The measuring of cellular NAD⁺/NADH levels is usually a difficult process, especially due to fast changes in NAD⁺/NADH ratio that can occur when a sample is taken and exposed to slightly new conditions. With this sensor system, the quantitative measurement of the reporter gene will provide a fast and reliable way to determine the NAD⁺/NADH ratio in vivo. The plasmid can be transformed into a yeast strain allowing the NAD⁺/NADH ratio to be continuously monitored. As an example this plasmid can be used to study whether an engineered yeast strain has an altered NAD⁺/NADH ratio. The plasmid can be transformed into different yeast strains (e.g. wild type versus an engineered strain or two production strains) and the NAD⁺/NADH ratio can be compared.

When S. cerevisiae are grown continuously in a chemostat, the productivity of e.g. antibiotic or protein product gradually decreases [Personal correspondence with Novo Nordisk A/S]. This occurs during maximum production and is believed to be the result of metabolic adaption8 with reduced product formation as a consequence. The metabolic adaption is believed to occur because the cells are stressed by the extensive production. The cells will adapt to the new metabolic situation, which will gradually lead to lower production rates.
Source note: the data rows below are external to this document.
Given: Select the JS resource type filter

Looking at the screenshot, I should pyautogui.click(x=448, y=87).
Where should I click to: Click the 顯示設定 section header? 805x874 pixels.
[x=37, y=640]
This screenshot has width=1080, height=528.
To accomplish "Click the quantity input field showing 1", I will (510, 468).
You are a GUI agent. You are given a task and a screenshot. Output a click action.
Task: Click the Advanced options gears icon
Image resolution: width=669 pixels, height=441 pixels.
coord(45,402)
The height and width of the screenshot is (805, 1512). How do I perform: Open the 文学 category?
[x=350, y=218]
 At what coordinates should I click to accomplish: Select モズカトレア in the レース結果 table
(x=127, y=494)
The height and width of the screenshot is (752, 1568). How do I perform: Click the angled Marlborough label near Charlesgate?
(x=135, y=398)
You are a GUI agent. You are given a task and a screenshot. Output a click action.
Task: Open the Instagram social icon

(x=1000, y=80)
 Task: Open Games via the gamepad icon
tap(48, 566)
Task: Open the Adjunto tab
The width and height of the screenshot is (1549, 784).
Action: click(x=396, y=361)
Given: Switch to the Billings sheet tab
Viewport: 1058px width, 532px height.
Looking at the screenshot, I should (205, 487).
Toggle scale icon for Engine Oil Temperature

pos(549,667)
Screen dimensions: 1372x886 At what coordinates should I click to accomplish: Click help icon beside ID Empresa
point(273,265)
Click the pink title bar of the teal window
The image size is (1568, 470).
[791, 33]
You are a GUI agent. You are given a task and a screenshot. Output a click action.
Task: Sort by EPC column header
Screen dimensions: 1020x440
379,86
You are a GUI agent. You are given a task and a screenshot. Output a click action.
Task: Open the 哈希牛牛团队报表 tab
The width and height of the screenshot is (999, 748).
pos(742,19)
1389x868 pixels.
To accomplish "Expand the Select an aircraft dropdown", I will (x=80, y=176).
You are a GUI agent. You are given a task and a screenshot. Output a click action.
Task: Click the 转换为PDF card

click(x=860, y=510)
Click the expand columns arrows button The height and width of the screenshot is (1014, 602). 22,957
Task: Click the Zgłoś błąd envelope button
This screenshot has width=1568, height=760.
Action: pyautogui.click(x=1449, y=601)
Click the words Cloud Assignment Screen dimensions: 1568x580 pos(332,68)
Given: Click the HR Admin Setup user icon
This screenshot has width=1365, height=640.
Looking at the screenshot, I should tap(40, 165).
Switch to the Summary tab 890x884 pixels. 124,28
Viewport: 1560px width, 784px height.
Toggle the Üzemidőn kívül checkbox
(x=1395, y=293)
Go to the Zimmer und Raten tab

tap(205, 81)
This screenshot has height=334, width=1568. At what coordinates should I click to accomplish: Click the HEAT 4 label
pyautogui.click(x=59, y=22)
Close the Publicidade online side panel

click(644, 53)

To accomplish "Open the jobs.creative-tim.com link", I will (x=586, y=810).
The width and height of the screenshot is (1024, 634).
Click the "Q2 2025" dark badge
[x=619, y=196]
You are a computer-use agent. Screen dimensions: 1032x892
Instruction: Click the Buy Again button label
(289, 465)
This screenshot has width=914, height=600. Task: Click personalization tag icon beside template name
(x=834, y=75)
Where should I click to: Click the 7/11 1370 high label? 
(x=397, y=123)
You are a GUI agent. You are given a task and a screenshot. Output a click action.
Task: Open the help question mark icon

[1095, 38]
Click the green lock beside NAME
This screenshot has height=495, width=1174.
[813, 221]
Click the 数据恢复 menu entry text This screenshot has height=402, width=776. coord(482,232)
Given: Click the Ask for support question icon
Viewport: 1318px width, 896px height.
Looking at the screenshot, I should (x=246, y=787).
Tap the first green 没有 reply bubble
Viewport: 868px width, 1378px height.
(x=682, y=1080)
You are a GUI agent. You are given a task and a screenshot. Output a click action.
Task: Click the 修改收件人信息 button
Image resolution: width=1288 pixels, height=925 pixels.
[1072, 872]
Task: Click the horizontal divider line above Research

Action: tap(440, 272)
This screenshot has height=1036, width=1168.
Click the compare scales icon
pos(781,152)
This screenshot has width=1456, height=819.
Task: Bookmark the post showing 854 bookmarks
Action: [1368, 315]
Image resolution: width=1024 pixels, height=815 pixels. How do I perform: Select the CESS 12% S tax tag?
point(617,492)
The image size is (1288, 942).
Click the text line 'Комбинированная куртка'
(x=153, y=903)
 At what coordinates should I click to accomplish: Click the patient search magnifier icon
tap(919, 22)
This is highly undesirable in the biotech industry, as the chemostats will have to be restarted on a regular basis, which is costly and time consuming.

The redox coupled system

Figure 3 – Chemostat fermentation with Rexivator system
Chemostat oscillations in the NAD+/NADH ratio as a result of the Yeast metabolic cycle (A: top graph) lead to change in the Rex DNA binding activity (B: middle graph) leading to controlled bursts in product of reporter gene expression (C: lower graph).

A strategy to lower the effect of the metabolic adaption could be to couple the productivity with the yeast metabolic cycle (see grey box to the right). The NAD⁺/NADH poise oscillates in parallel with the yeast metabolic cycle. The synthesis of a given product will be put under control of the Rexivator, which will lead to periodic burst of gene expression and thus enzyme production (See figure 2). Consequently the cells will have time to recover periodically from the metabolic stress that occurs during the production phase. We believe that this will lead to a prolonged effective chemostat operation, and ultimately higher accumulation of product before a costly restart of the chemostat is required.

By using computer modelling and experimental data from literature we will determine when in the metabolic cycle, it is favorable to produce, and when to let the cells rest. These predictions will be used to adjust and tune the sensing system, so that it initiates gene expression at appropriate times. The production over an extended period of time will then be monitored in a chemostat fermentation, to test if the yield has improved before restart is required.

Yeast as a model organism for humans: Rexivator in cancer research

Yeast is used as a model organism for humans in many research projects. As an example, studies of the yeast cell cycle have paved the way for most of the knowledge about the cell cycle in mammalian cells. As yeast has been widely used as a model organism for studying cancer an integrated tool for detecting a significant change in the redox potential would ease this research, especially because a rising NADH level is seen as a hallmark of carcinogenesis. The prospect for a cancer drug based on a DNA vaccine transcribed only at abnormally high NADH concentrations killing the cell could also be facilitated by research in this field.